**Bereitgestellter Text**
Halbwertszeit.

Kurz vor meinem 65. Geburtstag steht fest: 

Die Zahl der Jahre, die noch kommen, ist im Höchstfall grade halb so groß, wie die Zahl der bisher gelebten. Im Höchstfall.
Strafverschärfung: Die letzten 30 Jahre werden unter Garantie weniger "dynamisch", als die ersten 30 und vom geistigen und körperlichen Verfall gekennzeichnet sein.
Im Lichte dieser Vorschau denke ich an einige Beobachtungen in den letzten Jahren, als viele betagte Eltern von Menschen in meiner Umgebung darum baten, zuhause gepflegt zu werden und auch zuhause sterben zu dürfen.

**Zu bearbeitende Aufgabe**
Fassen Sie den bereitgestellten Text in zwei Sätzen zusammen.

**Vorliegendes Material**

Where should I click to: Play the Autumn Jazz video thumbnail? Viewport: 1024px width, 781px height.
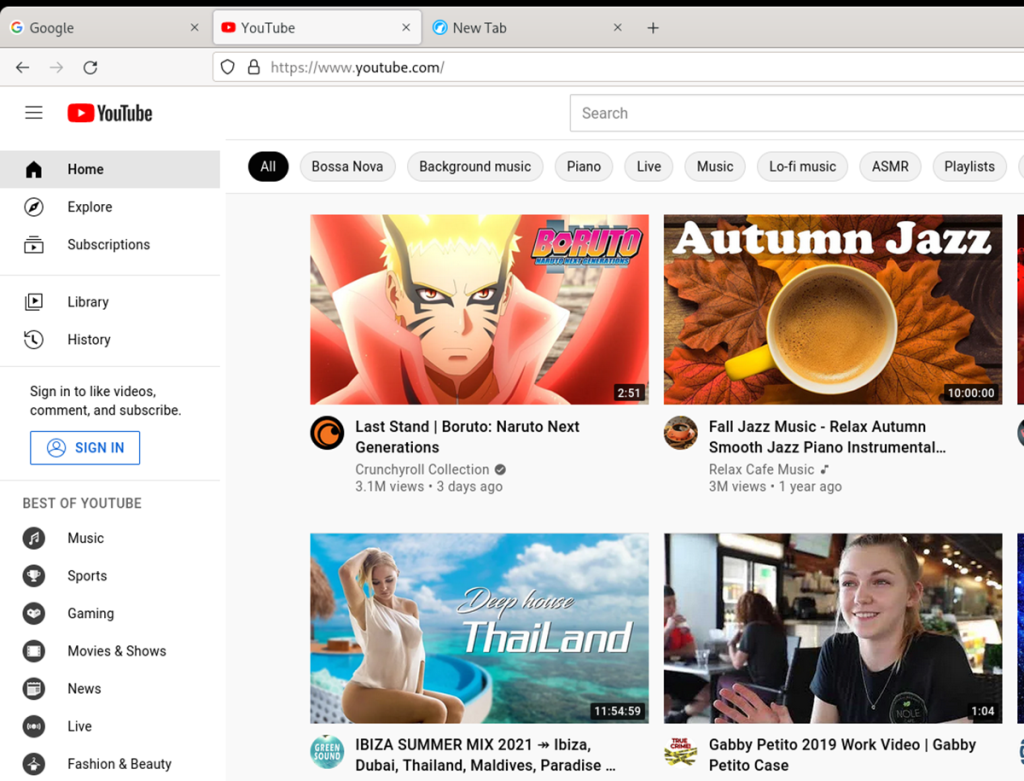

**Vollständige Antwort**
Kurz vor dem 65. Geburtstag stellt die schreibende Person fest, dass die noch kommenden Jahre höchstens halb so viele sind wie die bisher gelebten und dass die letzten 30 Jahre weniger „dynamisch“ und von geistigem und körperlichem Verfall gekennzeichnet sein werden. Im Lichte dieser Vorschau denkt die Person an Beobachtungen der letzten Jahre, als viele betagte Eltern von Menschen aus ihrer Umgebung darum baten, zuhause gepflegt zu werden und zuhause sterben zu dürfen.